On this 50th anniversary of the first landing of humans on the moon (OK, first verified or possibly staged landing — for all of you conspiracy theorists), most stories are about the astronauts, the engineering, the backup plans, the moon rocks, etc. One interesting tidbit popped up about a little-known event that happened shortly after President John F. Kennedy announced in 1962 that “I believe that this nation should commit itself to achieving the goal, before this decade is out, of landing a man on the moon and returning him safely to the Earth.” What was not mentioned in the speech was that Kennedy was planning to invite participation by what was then known as the Soviet Union – out enemies in the Cold War and our rivals in the space race. It turns out Kennedy secretly reached out to Soviet leader Nikita Khrushchev immediately after the speech, along with a couple of times publicly a year later, but his assassination may have ended any chance of a joint mission. How might history have been different?
“Kennedy met Khrushchev and said “why don’t we do it together? Khrushchev said no. I believe Kennedy was serious about that initiative. Others think it was propaganda.”
In an exclusive interview with The Telegraph, John Logsdon states that President Kennedy met privately with Nikita Khrushchev at the Vienna Summit – a face-to-face meeting held just ten days after his famous speech to Congress on May 25, 1961. As expected, that meeting was dominated by the two leaders discussing the Bay of Pigs Invasion in early April 1961, but Logsdon insists Kennedy reached out to Khrushchev to join in and the Soviet leader declined. Why?
If anyone could find the answer to that question (and the very existence of the secret offer itself), it’s John Logsdon. He’s the author of “John F. Kennedy and the Race to the Moon” and “The Decision to Go to the Moon: Project Apollo and the National Interest” (and numerous space-program-related articles) and is the founder and former director (from 1987–2008) of the Space Policy Institute at George Washington University. Logsdon was also a member of the Columbia Accident Investigation Board and the NASA Advisory Council. While he doesn’t say unequivocally that Kennedy made the 1962 offer nor why Khrushchev turned it down, he hints that it may have involved concern about the costs. That’s why, in a speech to the United Nations General Assembly on September 20 1963, Kennedy publicly that the US and Soviet Union join together in a moon mission.
“Finally, in a field where the United States and the Soviet Union have a special capacity–in the field of space–there is room for new cooperation, for further joint efforts in the regulation and exploration of space. I include among these possibilities a joint expedition to the moon. Space offers no problems of sovereignty; by resolution of this Assembly, the members of the United Nations have foresworn any claim to territorial rights in outer space or on celestial bodies, and declared that international law and the United Nations Charter will apply. Why, therefore, should man’s first flight to the moon be a matter of national competition? Why should the United States and the Soviet Union, in preparing for such expeditions, become involved in immense duplications of research, construction, and expenditure? Surely we should explore whether the scientists and astronauts of our two countries–indeed of all the world–cannot work together in the conquest of space, sending someday in this decade to the moon not the representatives of a single nation, but the representatives of all of our countries.”

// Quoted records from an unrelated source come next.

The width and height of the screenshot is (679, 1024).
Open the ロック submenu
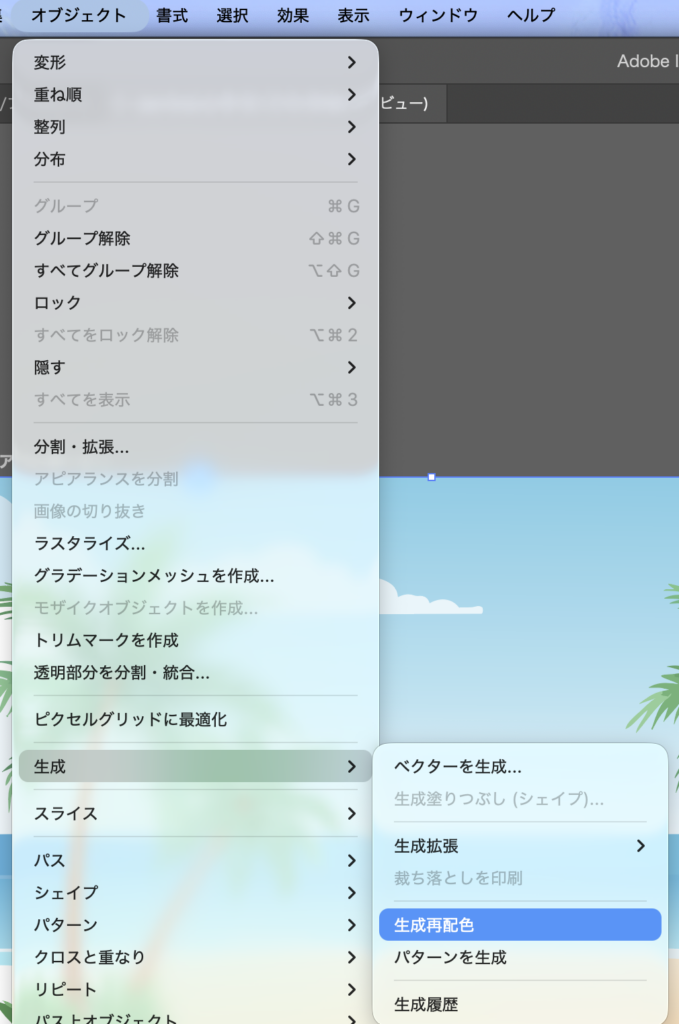pos(195,302)
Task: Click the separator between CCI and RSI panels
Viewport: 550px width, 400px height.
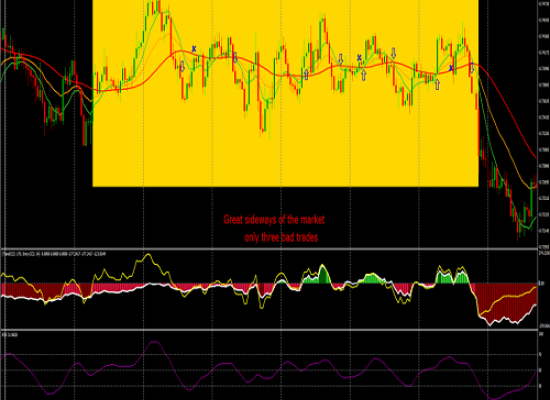Action: pyautogui.click(x=269, y=330)
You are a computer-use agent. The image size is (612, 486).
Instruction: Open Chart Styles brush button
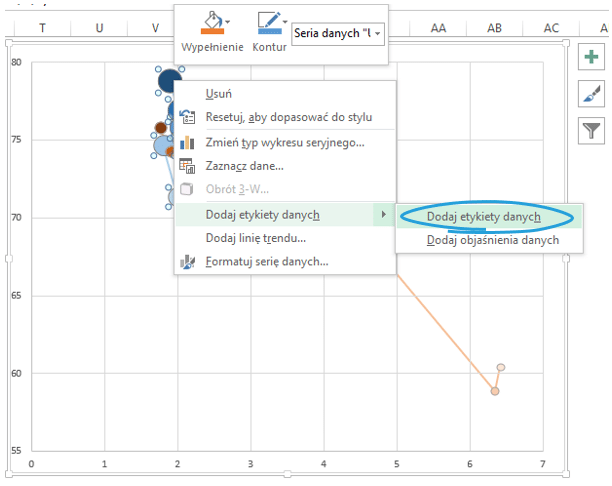[x=590, y=94]
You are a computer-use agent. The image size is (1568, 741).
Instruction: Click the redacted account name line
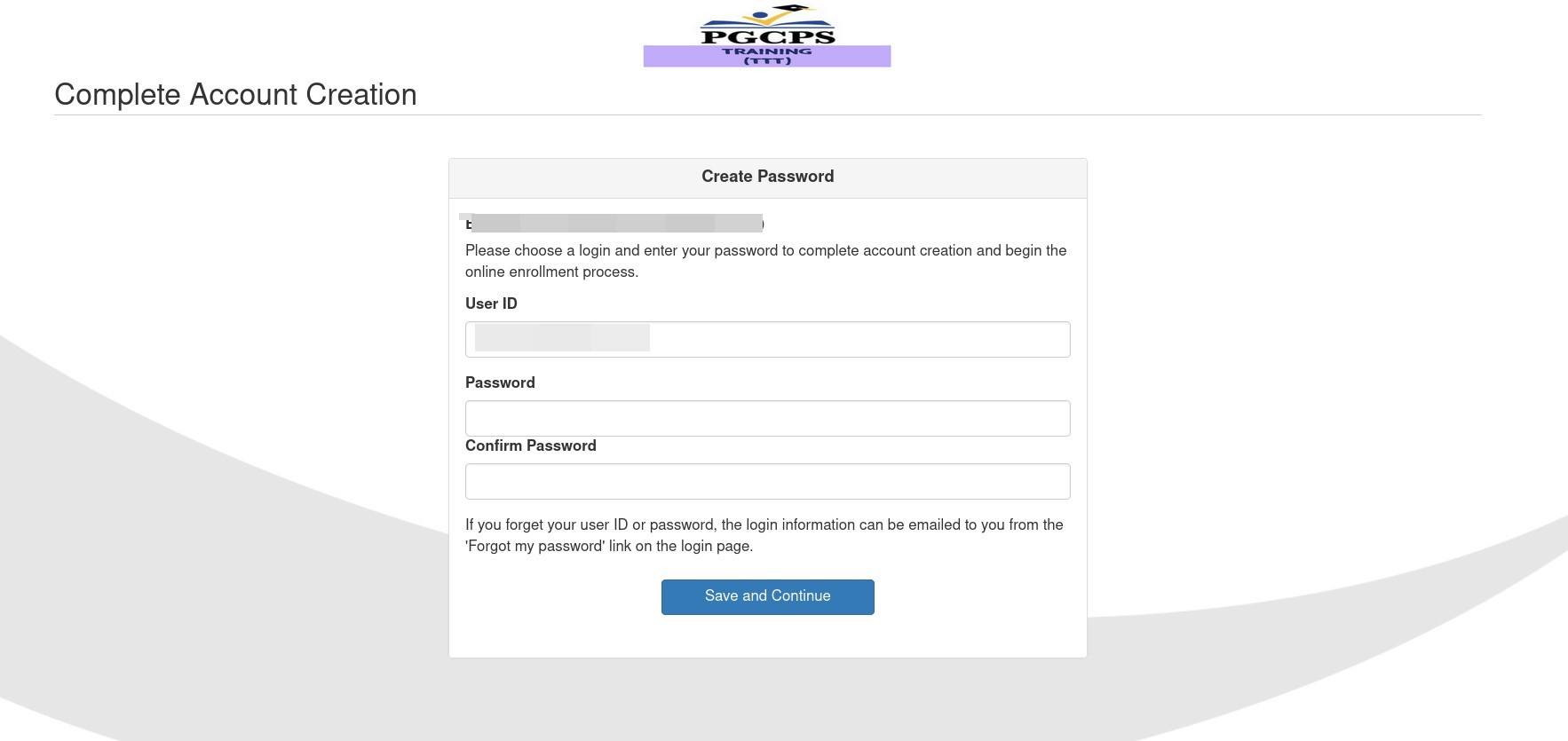click(x=614, y=224)
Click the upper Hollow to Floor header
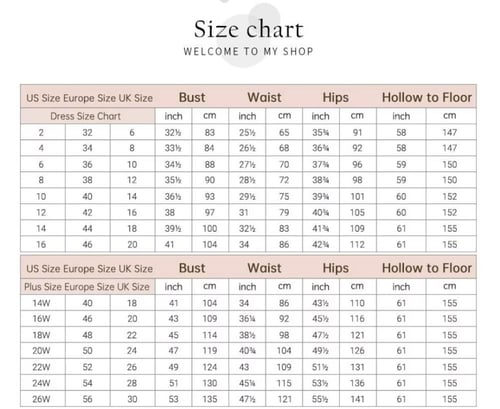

By that time, the tensions over the Bay of Pigs invasion had died down and relations seemed to be improving between the two countries. Logsdon explains what happened next.
“Khrushchev never formally responded to Kennedy’s invitation. But I believe Kennedy was serious about that. If he had lived and Khrushchev had said yes and stayed in power, would Apollo have turned into a cooperative undertaking? Would he have continued to pursue cooperation with the Soviet Union? That’s certainly what Kennedy would have liked to see happen. Could he have pulled it off, given the likely political criticism of his initiative in the US? We’ll never know.”
Unfortunately, President Kennedy was assassinated two months later and the Apollo missions and especially the landing on the moon became a quest to honor his legacy – one that would be tainted by any involvement with rival and Sold War enemy the USSR.
Philip K. Dick and others have looked at alternate endings to World War II. Perhaps some novelist or screenwriter can do the same with this little-known historical turning point from 1962.